* **YOUR OBJECTIVE**:
Your job is to copy the lines from the material that include "resolution".

○ ○ ○

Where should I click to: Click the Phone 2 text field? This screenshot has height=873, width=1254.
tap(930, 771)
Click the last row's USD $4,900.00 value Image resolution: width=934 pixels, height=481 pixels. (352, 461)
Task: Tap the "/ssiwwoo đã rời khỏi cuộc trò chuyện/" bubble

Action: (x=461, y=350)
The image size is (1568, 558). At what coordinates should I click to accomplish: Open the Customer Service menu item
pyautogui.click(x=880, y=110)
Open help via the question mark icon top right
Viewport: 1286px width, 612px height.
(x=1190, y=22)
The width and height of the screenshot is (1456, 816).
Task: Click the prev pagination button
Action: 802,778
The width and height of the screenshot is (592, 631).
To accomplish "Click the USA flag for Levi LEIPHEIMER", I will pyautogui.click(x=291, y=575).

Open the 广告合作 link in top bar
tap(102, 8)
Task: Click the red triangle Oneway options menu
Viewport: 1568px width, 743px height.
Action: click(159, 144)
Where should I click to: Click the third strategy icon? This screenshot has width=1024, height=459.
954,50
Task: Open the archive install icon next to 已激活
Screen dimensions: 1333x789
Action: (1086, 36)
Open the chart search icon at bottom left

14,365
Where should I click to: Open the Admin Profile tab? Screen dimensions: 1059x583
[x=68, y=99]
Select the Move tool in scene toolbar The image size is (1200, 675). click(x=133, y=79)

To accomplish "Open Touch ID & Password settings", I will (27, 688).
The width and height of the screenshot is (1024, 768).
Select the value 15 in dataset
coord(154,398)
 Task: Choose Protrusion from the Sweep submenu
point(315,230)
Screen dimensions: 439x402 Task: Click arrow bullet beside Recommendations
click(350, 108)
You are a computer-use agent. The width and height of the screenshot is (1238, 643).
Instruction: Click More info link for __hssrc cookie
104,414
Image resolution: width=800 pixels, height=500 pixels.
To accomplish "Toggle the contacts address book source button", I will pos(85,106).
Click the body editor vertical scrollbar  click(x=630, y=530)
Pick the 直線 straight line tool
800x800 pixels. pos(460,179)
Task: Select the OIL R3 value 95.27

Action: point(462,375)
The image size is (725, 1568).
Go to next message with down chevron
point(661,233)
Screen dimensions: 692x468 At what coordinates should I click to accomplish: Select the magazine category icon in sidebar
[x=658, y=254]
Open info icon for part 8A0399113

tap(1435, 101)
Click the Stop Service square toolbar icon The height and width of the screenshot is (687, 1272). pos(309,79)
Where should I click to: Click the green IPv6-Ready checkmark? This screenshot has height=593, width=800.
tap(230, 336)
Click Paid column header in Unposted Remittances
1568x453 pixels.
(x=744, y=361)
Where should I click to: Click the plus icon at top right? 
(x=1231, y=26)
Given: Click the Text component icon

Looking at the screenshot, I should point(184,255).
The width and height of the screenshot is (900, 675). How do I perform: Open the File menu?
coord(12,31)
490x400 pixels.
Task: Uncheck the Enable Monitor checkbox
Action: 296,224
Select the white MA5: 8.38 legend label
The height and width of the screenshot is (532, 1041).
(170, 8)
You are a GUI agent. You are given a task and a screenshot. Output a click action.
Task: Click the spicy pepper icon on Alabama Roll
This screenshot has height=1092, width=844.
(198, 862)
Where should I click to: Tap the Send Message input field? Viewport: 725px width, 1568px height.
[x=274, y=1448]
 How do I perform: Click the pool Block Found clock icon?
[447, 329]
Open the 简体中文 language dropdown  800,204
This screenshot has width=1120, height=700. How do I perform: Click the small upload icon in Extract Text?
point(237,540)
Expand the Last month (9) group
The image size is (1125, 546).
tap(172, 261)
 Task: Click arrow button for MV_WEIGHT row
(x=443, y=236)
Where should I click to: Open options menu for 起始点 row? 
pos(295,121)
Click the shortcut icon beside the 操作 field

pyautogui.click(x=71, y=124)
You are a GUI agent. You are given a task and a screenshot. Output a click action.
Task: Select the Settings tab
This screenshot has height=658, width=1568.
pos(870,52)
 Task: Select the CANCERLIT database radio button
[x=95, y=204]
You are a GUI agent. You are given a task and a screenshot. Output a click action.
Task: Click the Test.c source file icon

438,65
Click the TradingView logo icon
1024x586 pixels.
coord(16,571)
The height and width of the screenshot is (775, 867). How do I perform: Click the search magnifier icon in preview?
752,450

○ ○ ○

* **ANSWER TO THIS PROBLEM**:
Click the last row's USD $4,900.00 value Image resolution: width=934 pixels, height=481 pixels. (352, 461)
Image resolution: width=800 pixels, height=500 pixels.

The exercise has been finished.